Thereafter, the recording method processing unit 416 generates print data based on the image data, and then corrects the print data based on the position of the defective ejection nozzle acquired by the nozzle information acquisition unit 415 (step S109). Hereinafter, the recording method process (step S109) will be described in detail with reference to FIG.
FIG. 10 is a flowchart showing the flow of the recording method process (step S109).

  The data generation unit 416A determines for each dot of the dot data after the halftone process from which nozzle ink is ejected to form dots on the print medium, and generates raster graphic data (step S200). . Hereinafter, the process will be described with reference to FIGS. 11 and 12A.

  FIG. 11A shows dot data after halftone processing. In FIG. 11A, the hatched frame means that ink is ejected, and the non-hatched frame means that ink is not ejected.

  FIG. 11B is a diagram illustrating the position of the nozzles in the nozzle row 35. In the present embodiment, the nozzle row 35 has six nozzles. In addition, in FIG. 11B, the nozzles indicated by the x mark mean defective ejection nozzles. The numbers displayed on each nozzle row indicate the scanning order.

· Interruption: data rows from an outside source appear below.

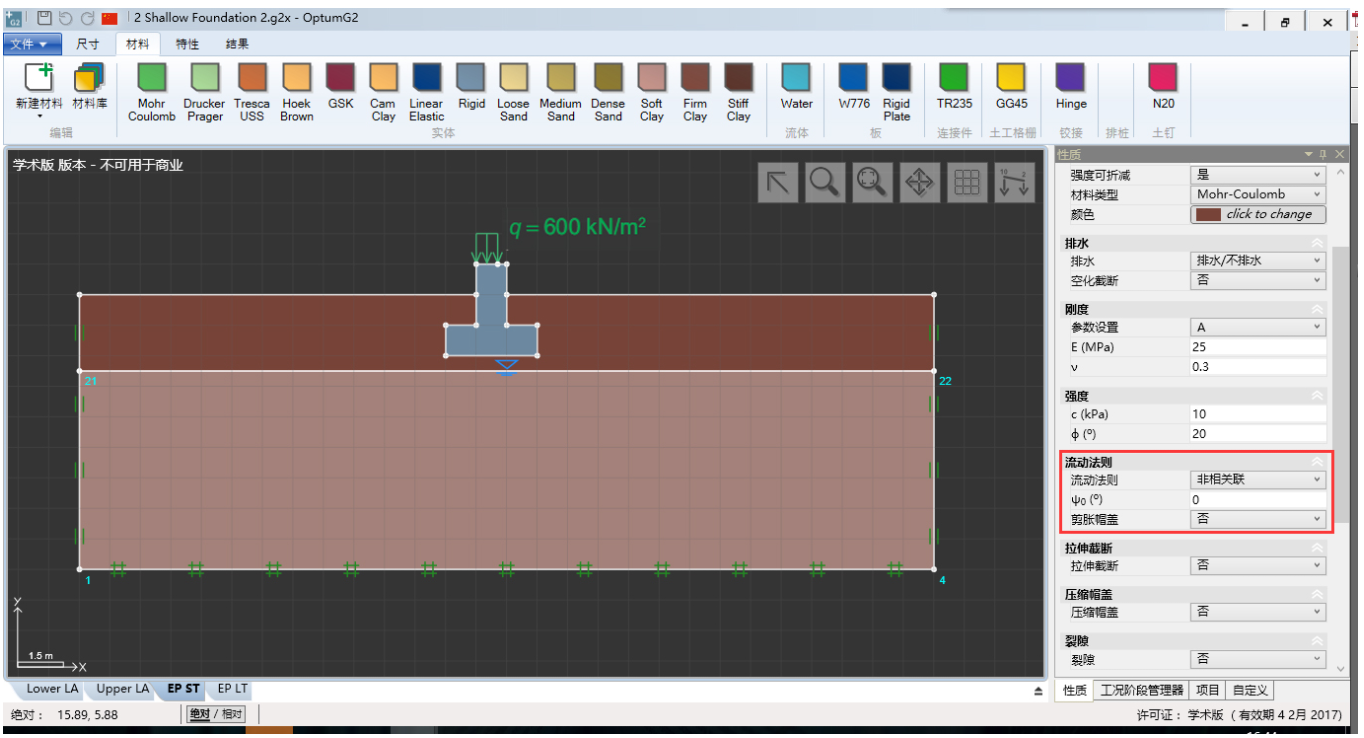This screenshot has height=738, width=1364.
Task: Toggle 绝对 coordinate mode in status bar
Action: click(x=200, y=714)
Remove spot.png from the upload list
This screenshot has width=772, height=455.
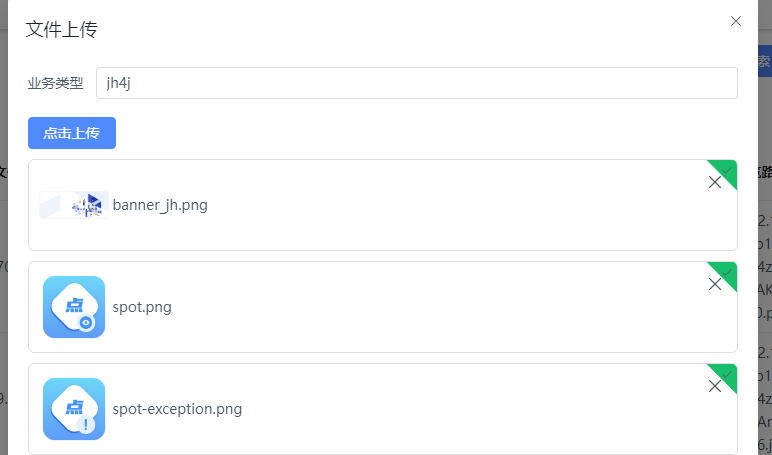714,284
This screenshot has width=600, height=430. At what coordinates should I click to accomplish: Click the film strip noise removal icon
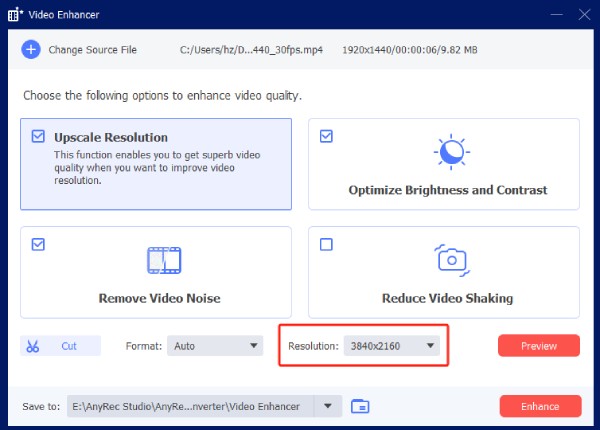tap(163, 260)
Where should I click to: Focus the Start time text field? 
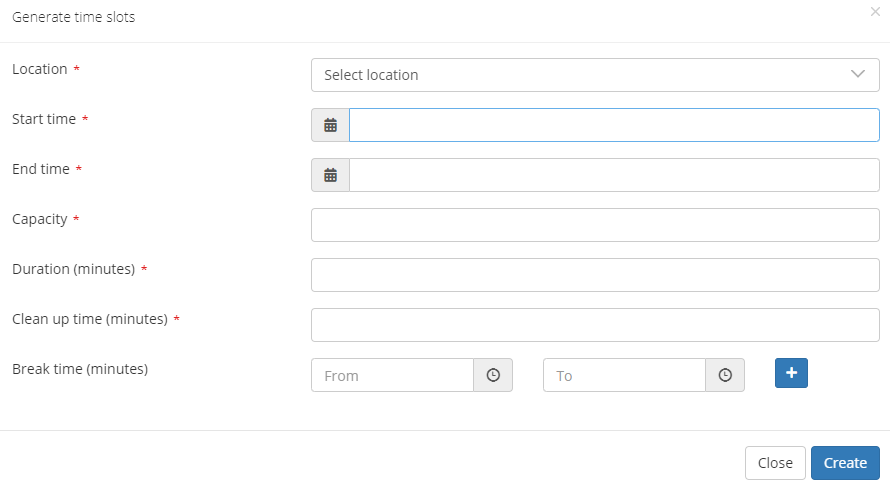point(614,125)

  In the present embodiment, OL printing with an overlap number M = 4 is performed. First, the print head 34 is scanned rightward in the main scanning direction (rightward in FIG. 11B) to perform the first scanning. Next, the print medium 100 is fed by three nozzles in the sub-scanning direction, and the print head 34 is scanned leftward in the main scanning direction (leftward in FIG. 11B) to perform the second scanning.

  Also in the third and fourth scans, as in the second scan, the print medium 100 is fed by three nozzles in the sub-scanning direction, and then the print head 34 is scanned rightward or leftward in the main scanning direction.

  Also in the second embodiment, bidirectional printing is performed in the same manner as in the first embodiment, and the 2n + 1th scan (n = 0 or more, ie, odd-numbered scan) is directed rightward in the main scanning direction. In the 2n-th scan (n = 1 or more, ie, even-numbered scan), the scan is performed toward the left eye in the main scanning direction.

  Since the 5th to 8th scans, the 9th to 12th scans,...

  In FIG. 11B, for the sake of explanation, the print head 34 is described as moving relative to the print medium 100, but in reality, the print medium 100 is in the sub-scanning direction. Has moved to.

  FIG. 12A is a diagram showing from which nozzle ink is ejected at each dot position in the dot data. In FIG. 12A, a dot position and a nozzle that forms the dot position are associated with each other.

  The data generation unit 416A allocates a plurality of dot positions in one raster to two passes. The numbers displayed in each frame in FIG. 12A indicate in which pass the dots are formed. In FIG. 12A, the fourth to sixth nozzles of the first scan (first pass) are assigned to the odd-numbered columns of the first to third rows, and the even-numbered columns of the first to sixth rows are assigned to the second scan ( The 1st to 6th nozzles in the second pass) are allocated, and the odd-numbered columns in the 4th to 9th rows are allocated to the 1st to 6th nozzles in the 3rd scan (the 3rd pass), and the 7th to 9th rows. In the even-numbered columns, the first to third nozzles of the fourth scan (fourth pass) are allocated. Further, in FIG. 12A, a frame indicated by “x” is a dot position to which an ejection failure nozzle is allocated.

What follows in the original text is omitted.